Para Carlos Silva, jornalista, influenciador digital e CEO da Digital Vistos, a conferência da fonte original é especialmente importante quando o assunto envolve imigração.
“Quando falamos de imigração, vistos e entrada em outro país, uma palavra pode mudar completamente o sentido de uma informação. Adiamento, flexibilidade, implantação e ajuste operacional não significam necessariamente a mesma coisa. O viajante não deve tomar decisões importantes apenas porque viu uma manchete ou uma publicação nas redes sociais. É fundamental verificar a data, consultar os órgãos oficiais e entender exatamente a quem aquela regra se aplica.”
A recomendação ganha ainda mais importância porque regras e procedimentos de fronteira podem ser atualizados, enquanto conteúdos publicados anteriormente continuam circulando como se fossem atuais.
O que o viajante deve conferir antes do embarque?
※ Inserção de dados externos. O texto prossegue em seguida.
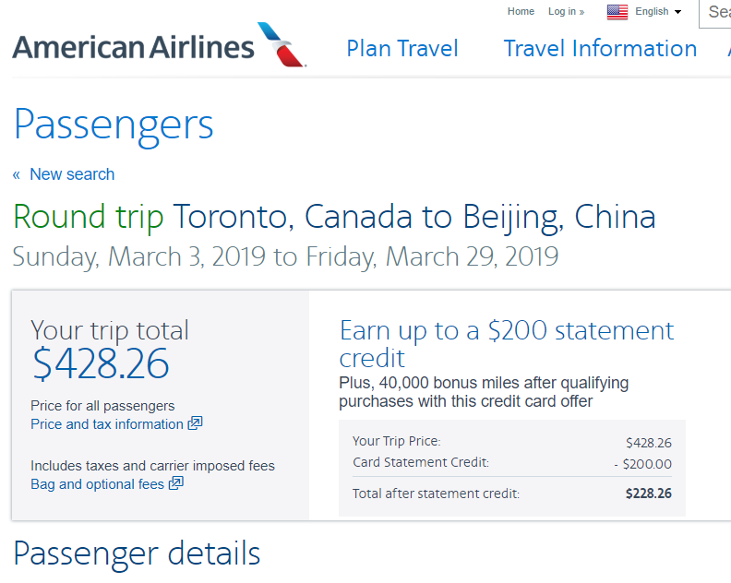View Bag and optional fees link
Image resolution: width=731 pixels, height=583 pixels.
pyautogui.click(x=97, y=484)
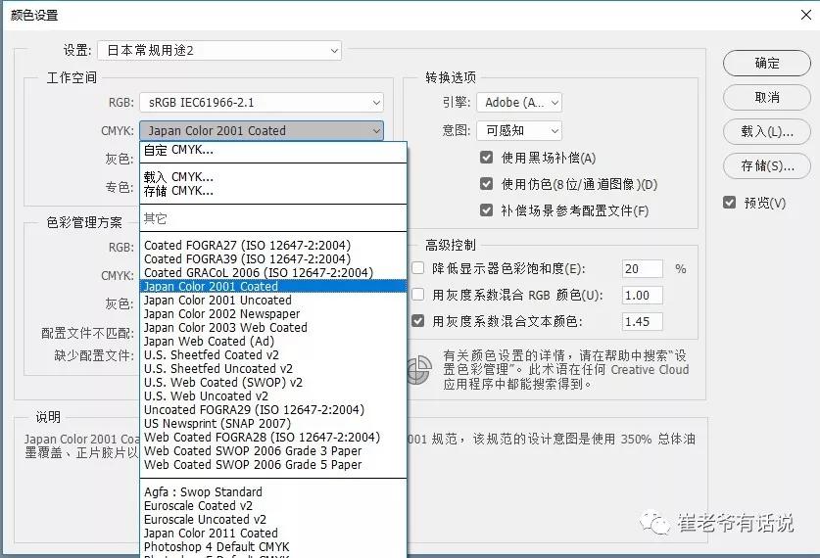Open the 设置 preset dropdown
Screen dimensions: 820x558
pyautogui.click(x=218, y=50)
Quem tem uma viagem marcada para a Europa deve consultar as informações oficiais próximas à data da partida e verificar as regras aplicáveis ao seu documento e ao ponto de entrada utilizado.
As principais referências são a Comissão Europeia, o Conselho da União Europeia, o EUR-Lex e as autoridades responsáveis pelas fronteiras do país por onde ocorrerá a entrada no Espaço Schengen.
Também é importante considerar o primeiro ponto efetivo de entrada no Espaço Schengen. O país que aparece como destino final da viagem nem sempre será o responsável pelo primeiro controle de fronteira.
Afinal, houve um novo adiamento?
Até o momento, não há base oficial para afirmar que ocorreu um novo adiamento geral do EES nos nove países mencionados.
O sistema está oficialmente em funcionamento e sua implantação foi considerada concluída pela Comissão Europeia em 10 de abril de 2026. O que permanece são ajustes e desafios operacionais em determinados pontos de fronteira, situação que vem sendo acompanhada pelas autoridades europeias e nacionais.
Para o brasileiro que pretende viajar, a principal orientação é não confundir uma dificuldade localizada com uma mudança geral da política europeia. O EES já faz parte do controle de fronteiras do Espaço Schengen, e o viajante deve estar preparado para os procedimentos eletrônicos e biométricos aplicáveis à sua entrada e saída.
Em um cenário de transformação dos controles migratórios, informação atualizada é parte do planejamento da viagem. Antes de embarcar, vale conferir novamente as fontes oficiais e verificar não apenas se o sistema está em vigor, mas também quais procedimentos estão sendo adotados no ponto de fronteira pelo qual a viagem efetivamente começará.